Current Microbiology最新文献

Passiflora edulis (P. edulis Sims) is prevalent in tropical regions, and its distinctive taste and aroma are highly appreciated due to its unique nutritional profile. With the increasing recognition of the added value of P. edulis Sims wine, an expanding number of researchers have begun to focus on the related studies concerning the brewing process of this wine. Isolating high-quality yeast strains from the natural fermentation broth of P. edulis Sims is crucial for this purpose. In this study, 38 yeast strains were isolated and purified from the fermentation broth of P. edulis Sims. Nine yeast strains were selected using WL medium for further analysis. The fermentation characteristics of these strains were evaluated based on their production of esters, ethanol, and hydrogen sulfide (H₂S), as well as through tolerance tests. The results indicated that the nine yeast strains exhibited favorable fermentation performance characterized by low H₂S production while demonstrating high levels of ester and ethanol production, along with certain antimicrobial activity.
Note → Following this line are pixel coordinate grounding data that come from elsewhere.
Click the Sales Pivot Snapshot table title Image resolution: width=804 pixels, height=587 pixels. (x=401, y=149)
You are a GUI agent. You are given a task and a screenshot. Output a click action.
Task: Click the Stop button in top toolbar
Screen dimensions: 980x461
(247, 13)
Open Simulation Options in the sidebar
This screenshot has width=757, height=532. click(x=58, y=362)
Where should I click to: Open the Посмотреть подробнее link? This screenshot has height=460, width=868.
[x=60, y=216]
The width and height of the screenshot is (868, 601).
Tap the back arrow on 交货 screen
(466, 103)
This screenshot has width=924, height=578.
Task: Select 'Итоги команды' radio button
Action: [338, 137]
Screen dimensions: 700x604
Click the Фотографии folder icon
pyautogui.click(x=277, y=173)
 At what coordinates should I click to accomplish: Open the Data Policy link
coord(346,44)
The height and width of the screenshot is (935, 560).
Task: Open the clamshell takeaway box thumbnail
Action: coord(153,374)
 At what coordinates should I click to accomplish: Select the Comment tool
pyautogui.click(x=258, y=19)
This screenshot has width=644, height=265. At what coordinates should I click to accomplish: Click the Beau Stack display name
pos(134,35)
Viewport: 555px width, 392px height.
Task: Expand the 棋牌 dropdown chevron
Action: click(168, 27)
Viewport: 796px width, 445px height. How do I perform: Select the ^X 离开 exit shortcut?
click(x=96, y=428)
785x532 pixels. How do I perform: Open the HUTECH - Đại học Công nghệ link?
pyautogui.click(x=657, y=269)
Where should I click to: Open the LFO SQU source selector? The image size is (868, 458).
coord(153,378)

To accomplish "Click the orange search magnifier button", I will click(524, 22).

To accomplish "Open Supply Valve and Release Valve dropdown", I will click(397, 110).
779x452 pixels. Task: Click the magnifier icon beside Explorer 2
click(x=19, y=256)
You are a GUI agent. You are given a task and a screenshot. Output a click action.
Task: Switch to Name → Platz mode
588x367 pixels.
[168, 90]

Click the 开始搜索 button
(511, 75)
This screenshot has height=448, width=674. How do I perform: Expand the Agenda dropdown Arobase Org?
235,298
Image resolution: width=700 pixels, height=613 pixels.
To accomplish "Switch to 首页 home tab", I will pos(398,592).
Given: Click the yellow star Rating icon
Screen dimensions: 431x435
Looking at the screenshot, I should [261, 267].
Among these strains, GZH-20 displayed a notably low capacity for H₂S production coupled with exceptional abilities in both ester and ethanol generation. Furthermore, this strain demonstrated good tolerance under various conditions, including pH levels ranging from 2.8 to 3.8, a glucose concentration of 200 g/L, and varying sulfur dioxide (SO₂) concentrations between 60 g/L and 360 g/L; it showed superior capacities for producing esters and ethanol under these conditions. Molecular identification confirmed that this strain is classified as Wickerhamomyces anomalus. These findings hold significant implications for advancing our understanding of specialized yeasts involved in P. edulis Sims wine production.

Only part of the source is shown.